The larger question is once the Hundred 2021 ends, where does the format go from here? Does the ECB think this will be picked up by the IPL and eventually by the ICC? If this isn’t on their mind, where will the Hundred be in the next five years? Just a month-long tournament with a format that is just played in England? There are many questions that are prevalent. But the act of killing overs as a term in cricket requires the most attention. 

The tournament is good, but the marketing is odd

Could the ECB not have flickered with the 20-overs cricket by making a tournament with five-ball overs? It would still be a T20 competition. Oh btw, there is a World Cup later this year of this very format. And considering the FTP announced by ICC for 2023-2031 cycle, the Hundred World Cup isn’t coming any time soon. So what is the point?

Well, the ECB knows it was late in capitalizing the T20 format. And this tournament is their attempt in redeeming themselves by pretending it is a different cricket. Nasser Hussain said in an interview, “the Hundred is for everyone.” Well, does it not apply to cricket in general? If you listen to the commentary of the Hundred’s broadcast, you will notice the hard attempt to sell the league by using what corporations call ‘woke capitalism.’

The Hundred is a good tournament. It is a good format. It is interesting, intriguing, and enjoyable to watch. But not because they added eight new teams in the English domestic structure. Not because the scorecards have been simplified (which I don’t believe has happened). Not because they have done away with all the technical stuff. It is interesting to watch because it is cricket.

It is essentially the same sport packaged in a new bottle. England deserved to have a good league of its own and there is nothing wrong in that.
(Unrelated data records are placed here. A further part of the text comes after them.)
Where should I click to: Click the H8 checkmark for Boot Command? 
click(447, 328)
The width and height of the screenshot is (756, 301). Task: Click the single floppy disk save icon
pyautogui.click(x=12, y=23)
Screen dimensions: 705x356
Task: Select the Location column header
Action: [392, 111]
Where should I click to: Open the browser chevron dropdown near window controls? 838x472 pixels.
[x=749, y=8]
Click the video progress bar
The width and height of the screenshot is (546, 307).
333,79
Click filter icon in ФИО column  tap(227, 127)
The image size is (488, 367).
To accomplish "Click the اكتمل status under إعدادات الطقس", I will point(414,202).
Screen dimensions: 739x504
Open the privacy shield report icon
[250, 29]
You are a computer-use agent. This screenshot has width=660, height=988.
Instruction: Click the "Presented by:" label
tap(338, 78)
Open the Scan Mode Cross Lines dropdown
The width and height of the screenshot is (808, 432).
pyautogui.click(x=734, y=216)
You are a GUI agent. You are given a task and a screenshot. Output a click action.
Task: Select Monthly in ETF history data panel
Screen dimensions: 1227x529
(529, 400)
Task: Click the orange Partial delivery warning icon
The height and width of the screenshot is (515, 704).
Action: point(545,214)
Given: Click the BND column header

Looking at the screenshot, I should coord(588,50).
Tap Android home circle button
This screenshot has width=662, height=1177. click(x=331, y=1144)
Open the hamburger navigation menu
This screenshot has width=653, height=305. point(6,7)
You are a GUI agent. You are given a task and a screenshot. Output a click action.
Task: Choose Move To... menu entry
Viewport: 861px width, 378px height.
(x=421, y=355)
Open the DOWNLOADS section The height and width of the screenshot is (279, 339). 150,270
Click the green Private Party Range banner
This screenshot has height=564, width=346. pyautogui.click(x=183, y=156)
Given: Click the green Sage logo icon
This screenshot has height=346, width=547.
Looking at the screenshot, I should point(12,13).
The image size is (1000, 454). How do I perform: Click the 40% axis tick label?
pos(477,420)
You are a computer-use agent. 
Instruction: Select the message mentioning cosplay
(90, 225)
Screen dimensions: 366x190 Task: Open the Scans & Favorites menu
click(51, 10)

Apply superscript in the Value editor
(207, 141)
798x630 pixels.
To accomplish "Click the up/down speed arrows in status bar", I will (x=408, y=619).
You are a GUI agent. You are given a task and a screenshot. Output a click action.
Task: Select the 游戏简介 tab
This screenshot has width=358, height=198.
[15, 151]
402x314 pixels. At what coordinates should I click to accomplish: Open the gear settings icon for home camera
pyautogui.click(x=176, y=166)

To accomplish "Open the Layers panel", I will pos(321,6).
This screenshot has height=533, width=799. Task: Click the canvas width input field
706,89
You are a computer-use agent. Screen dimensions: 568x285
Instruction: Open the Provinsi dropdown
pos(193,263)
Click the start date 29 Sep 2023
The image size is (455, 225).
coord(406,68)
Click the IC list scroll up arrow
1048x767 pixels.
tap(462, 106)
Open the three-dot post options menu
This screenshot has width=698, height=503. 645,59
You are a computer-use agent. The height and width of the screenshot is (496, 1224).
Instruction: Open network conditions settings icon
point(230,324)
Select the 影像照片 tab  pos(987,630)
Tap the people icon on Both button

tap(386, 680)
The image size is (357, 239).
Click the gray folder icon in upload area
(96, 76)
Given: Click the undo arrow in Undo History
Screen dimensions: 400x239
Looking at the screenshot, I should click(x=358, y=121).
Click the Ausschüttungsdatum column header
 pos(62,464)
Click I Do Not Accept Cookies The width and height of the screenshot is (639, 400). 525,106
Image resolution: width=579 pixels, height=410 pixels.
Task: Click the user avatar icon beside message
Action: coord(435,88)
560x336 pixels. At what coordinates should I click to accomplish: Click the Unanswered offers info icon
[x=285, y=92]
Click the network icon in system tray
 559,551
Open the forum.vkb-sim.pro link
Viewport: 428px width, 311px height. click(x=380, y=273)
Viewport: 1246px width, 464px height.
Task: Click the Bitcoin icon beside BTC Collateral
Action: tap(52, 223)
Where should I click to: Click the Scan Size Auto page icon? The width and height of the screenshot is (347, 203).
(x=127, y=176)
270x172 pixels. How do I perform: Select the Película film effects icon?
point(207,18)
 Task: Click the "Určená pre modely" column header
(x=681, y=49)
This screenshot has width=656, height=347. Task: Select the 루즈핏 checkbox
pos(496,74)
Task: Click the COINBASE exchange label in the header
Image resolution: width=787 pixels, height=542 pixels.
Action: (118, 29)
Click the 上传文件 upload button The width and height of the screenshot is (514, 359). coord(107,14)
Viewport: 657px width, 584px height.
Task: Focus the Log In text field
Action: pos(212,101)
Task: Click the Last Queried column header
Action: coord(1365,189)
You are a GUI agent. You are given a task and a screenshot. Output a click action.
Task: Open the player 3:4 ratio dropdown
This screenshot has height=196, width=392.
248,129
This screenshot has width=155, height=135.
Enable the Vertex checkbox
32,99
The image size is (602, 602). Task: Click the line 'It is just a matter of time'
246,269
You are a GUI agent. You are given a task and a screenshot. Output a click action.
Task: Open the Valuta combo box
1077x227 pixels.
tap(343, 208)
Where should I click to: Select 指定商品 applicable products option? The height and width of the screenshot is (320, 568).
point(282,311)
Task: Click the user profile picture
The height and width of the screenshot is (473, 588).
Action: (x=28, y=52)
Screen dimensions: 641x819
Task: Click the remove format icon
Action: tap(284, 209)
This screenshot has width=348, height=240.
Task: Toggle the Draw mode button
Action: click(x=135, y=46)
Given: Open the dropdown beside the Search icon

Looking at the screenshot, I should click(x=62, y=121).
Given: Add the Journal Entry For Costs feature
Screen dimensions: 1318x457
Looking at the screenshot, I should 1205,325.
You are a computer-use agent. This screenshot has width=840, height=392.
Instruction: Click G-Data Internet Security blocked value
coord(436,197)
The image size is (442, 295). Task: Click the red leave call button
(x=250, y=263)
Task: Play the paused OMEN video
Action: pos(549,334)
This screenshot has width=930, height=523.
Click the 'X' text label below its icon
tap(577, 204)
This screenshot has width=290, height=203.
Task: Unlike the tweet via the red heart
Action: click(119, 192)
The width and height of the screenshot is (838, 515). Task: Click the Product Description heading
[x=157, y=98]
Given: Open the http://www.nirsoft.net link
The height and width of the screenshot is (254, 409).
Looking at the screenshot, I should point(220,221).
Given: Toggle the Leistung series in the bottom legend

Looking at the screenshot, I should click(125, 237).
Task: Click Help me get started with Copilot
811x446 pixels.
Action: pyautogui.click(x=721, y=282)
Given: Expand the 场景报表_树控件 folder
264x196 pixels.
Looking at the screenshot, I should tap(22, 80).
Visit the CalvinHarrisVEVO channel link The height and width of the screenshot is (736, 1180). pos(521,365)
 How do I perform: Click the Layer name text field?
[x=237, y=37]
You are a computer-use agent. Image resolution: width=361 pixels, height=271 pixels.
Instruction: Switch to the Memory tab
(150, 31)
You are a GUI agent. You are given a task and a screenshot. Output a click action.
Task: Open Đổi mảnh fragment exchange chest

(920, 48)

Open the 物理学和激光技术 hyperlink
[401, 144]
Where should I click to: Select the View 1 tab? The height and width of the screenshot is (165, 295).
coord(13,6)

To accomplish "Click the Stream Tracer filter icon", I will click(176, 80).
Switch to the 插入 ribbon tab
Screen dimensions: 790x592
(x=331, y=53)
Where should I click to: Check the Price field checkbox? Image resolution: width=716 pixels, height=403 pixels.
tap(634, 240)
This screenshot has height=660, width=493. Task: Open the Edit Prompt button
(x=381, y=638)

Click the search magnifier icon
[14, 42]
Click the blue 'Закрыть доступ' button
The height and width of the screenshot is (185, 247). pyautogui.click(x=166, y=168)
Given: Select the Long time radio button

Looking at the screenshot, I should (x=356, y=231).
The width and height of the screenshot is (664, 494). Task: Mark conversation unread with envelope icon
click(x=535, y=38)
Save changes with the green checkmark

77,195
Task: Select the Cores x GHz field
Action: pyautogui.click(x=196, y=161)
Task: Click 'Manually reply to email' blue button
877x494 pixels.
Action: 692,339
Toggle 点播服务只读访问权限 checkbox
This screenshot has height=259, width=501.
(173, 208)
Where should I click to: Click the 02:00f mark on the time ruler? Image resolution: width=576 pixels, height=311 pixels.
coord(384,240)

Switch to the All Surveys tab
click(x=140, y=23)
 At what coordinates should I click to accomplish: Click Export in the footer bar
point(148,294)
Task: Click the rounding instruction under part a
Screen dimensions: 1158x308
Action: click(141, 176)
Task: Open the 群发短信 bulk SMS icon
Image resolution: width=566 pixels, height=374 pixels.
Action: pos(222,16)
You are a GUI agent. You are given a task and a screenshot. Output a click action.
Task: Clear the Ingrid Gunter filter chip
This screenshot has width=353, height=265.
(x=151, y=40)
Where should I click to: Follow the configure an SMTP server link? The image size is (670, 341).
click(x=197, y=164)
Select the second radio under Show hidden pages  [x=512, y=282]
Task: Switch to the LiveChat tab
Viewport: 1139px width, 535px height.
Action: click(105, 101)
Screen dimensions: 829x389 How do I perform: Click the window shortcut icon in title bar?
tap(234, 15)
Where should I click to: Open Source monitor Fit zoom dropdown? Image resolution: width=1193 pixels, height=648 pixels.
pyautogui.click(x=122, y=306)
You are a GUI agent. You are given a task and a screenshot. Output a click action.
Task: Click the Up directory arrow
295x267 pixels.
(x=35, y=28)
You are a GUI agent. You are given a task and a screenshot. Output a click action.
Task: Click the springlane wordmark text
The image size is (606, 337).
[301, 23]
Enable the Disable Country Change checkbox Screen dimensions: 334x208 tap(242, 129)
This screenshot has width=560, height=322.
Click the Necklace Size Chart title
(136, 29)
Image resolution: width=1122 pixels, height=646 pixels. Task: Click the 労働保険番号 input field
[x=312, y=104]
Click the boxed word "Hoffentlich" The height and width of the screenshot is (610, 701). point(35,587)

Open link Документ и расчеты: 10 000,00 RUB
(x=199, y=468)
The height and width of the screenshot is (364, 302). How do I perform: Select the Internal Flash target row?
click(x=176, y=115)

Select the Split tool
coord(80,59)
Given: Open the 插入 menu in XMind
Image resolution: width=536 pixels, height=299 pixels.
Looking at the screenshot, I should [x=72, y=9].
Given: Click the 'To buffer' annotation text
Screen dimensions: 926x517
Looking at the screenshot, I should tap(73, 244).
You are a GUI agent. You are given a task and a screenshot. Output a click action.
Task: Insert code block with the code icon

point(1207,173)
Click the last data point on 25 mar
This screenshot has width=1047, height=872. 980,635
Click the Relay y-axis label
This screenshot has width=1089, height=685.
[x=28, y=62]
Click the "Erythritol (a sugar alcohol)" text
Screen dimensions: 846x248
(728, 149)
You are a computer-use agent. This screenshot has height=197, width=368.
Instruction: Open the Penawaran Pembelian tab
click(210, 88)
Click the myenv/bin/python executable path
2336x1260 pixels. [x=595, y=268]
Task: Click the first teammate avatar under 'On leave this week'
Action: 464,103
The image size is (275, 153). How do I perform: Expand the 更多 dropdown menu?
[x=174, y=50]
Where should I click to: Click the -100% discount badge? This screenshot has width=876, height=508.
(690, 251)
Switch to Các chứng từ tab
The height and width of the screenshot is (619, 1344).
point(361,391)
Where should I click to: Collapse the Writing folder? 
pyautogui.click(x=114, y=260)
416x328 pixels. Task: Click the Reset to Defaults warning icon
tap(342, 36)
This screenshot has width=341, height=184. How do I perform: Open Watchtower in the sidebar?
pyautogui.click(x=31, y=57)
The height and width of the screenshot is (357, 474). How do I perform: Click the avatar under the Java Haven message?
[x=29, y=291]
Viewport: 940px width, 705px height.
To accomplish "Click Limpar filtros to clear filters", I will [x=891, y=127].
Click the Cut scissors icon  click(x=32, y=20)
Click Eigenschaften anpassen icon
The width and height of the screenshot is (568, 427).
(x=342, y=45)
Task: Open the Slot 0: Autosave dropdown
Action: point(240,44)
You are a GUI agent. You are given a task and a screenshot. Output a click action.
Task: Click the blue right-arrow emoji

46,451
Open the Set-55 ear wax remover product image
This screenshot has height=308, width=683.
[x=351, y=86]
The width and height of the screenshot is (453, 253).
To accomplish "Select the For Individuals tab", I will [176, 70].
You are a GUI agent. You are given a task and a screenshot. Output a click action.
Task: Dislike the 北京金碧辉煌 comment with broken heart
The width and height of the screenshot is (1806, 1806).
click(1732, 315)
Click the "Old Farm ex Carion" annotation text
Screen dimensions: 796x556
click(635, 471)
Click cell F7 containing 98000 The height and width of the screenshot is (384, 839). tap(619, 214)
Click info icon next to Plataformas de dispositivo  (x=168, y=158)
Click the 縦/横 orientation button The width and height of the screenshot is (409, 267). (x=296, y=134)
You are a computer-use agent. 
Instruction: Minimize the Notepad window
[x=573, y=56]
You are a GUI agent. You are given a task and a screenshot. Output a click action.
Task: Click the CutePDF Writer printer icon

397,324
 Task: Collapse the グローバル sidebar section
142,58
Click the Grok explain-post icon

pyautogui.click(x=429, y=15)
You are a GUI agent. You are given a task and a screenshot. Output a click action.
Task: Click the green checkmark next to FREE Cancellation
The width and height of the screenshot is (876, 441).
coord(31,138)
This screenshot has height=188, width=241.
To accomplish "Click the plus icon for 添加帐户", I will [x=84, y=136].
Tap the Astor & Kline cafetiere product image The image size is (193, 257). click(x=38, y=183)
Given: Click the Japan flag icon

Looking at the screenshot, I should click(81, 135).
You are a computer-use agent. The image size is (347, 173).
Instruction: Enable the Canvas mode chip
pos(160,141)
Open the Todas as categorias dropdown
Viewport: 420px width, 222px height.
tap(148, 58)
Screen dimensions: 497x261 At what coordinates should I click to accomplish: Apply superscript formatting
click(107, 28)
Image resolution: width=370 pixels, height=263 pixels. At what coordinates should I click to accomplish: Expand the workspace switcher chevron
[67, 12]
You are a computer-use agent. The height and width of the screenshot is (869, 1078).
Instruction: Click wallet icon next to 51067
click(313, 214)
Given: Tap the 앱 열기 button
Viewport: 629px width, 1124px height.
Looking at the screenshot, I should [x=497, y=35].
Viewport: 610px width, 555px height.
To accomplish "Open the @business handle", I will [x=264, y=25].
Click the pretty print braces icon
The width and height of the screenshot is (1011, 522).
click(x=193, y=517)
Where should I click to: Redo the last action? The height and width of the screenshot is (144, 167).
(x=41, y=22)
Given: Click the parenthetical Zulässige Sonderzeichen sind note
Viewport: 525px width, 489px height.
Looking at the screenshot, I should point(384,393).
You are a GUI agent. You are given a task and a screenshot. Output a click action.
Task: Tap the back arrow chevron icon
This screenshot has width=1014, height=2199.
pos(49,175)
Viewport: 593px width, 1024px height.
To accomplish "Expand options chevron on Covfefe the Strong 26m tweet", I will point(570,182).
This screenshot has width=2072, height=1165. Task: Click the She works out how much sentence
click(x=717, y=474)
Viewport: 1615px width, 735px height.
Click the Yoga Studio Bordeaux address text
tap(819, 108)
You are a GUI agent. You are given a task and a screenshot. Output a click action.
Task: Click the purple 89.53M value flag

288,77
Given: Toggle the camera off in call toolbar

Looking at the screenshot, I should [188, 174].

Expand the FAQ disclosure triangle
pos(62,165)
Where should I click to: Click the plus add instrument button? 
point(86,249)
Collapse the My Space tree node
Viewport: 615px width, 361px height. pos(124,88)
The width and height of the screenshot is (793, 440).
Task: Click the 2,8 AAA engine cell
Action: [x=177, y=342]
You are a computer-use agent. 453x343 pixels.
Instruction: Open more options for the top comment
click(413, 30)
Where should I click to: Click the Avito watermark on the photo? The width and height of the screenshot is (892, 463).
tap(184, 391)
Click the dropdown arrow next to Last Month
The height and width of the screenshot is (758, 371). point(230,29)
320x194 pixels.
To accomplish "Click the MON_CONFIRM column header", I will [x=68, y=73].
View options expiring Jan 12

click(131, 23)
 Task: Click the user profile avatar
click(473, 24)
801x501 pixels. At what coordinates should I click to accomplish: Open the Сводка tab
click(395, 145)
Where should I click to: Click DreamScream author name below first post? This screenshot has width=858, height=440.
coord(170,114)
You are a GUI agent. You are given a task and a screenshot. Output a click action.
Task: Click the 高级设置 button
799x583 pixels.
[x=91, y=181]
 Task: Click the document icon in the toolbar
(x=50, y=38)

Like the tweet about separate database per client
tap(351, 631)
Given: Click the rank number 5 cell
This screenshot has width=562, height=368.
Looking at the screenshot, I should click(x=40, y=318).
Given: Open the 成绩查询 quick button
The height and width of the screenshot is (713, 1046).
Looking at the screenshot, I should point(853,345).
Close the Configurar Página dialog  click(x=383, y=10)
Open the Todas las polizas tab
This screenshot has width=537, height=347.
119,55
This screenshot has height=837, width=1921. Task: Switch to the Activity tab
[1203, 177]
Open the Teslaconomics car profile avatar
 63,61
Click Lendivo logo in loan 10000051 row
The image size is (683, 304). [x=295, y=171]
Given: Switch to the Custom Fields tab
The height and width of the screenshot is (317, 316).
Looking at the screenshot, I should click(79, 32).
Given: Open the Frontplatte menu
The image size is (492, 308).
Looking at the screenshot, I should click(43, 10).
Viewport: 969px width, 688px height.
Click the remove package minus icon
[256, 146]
What is absurd and will stay for all cricket lovers, is that the tournament killed one of the basic concepts of cricket, overs. And what that has done to cricket and its analytics is a whole different chapter. 

You can argue that they could have made a 20-overs game with five balls every over and it could have been fine. If MCC gets on board with the Hundred, they would also got on board with a T20 cricket match with five balls per over, instead of six. But the problem is ECB wants to serve us a new league, something which we have not seen.

But to tell the truth, killing overs in the name of redeeming cricket in England is absurd. Cricket is alive. Cricket will be alive. Selling a spectacle is easy in 2021, which the ECB has managed to do. But, before the Hundred takes over the world, I will still stand in the line, shouting to bring back, ‘Overs.’